The stock has since recovered and is up around 23% to date from the end of March, according to Bloomberg data.
Facebook accounts for nearly 5% of the Pictet Digital I fund, versus around 4% in January, according to its fund factsheet.
The Pictet Digital Fund focuses on software companies that have web-based business models. It is one of the firm’s three technology-themed products.
Europe’s GDPR
Another event that spooked investors was the roll out of the European Union’s General Data Protection Regulation (GDPR) in May.

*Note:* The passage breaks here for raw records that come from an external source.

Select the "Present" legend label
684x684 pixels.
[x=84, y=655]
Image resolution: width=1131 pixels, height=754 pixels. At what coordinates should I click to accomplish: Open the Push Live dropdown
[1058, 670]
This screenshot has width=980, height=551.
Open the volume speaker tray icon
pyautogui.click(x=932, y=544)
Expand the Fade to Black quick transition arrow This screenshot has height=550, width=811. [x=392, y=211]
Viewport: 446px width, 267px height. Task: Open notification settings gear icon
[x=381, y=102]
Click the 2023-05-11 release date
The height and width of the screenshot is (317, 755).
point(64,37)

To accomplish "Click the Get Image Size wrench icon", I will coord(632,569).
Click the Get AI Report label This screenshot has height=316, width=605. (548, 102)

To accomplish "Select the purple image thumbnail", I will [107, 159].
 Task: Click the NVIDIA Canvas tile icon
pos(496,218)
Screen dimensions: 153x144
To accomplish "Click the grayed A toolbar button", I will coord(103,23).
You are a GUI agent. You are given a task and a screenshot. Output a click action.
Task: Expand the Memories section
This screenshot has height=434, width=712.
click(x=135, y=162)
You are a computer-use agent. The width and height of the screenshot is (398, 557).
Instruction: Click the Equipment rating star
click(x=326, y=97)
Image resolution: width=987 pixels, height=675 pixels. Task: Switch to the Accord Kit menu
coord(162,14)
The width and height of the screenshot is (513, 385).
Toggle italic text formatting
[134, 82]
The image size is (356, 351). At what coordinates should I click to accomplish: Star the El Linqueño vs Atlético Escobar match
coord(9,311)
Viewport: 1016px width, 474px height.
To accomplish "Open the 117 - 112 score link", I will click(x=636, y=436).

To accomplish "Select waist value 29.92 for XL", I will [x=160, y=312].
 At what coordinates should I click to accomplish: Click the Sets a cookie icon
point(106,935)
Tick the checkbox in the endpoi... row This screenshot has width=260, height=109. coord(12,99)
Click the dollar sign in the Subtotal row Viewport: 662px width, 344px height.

The GDPR, which seeks to strengthen data protection of EU residents, applies to all companies both inside and outside the EU that collect data from EU residents.
The new regulation requires companies handling European user data to get the consent from users to use their data.
Hoffmeyer explained that Google and Facebook have a lot of data about its users, which enables them to show online ads that will most likely interest them. “The fear was that companies, such as Google and Facebook, would not get the consent from users and therefore could not do targeted advertising anymore.”
However, the new regulation is more likely to impact smaller online companies than the big ones. “You are more likely to give consent to Facebook and Google, where you go everyday, rather than the small coffee shops where you go once a month.”
Because of this, Hoffmeyer expects that more advertisers will migrate to the bigger platforms. “We will see a shared consolidation of advertising spending on the bigger platforms.”
The fund’s allocation to Google has also increased. In April it was 4.1% of assets up from 3.7% in January.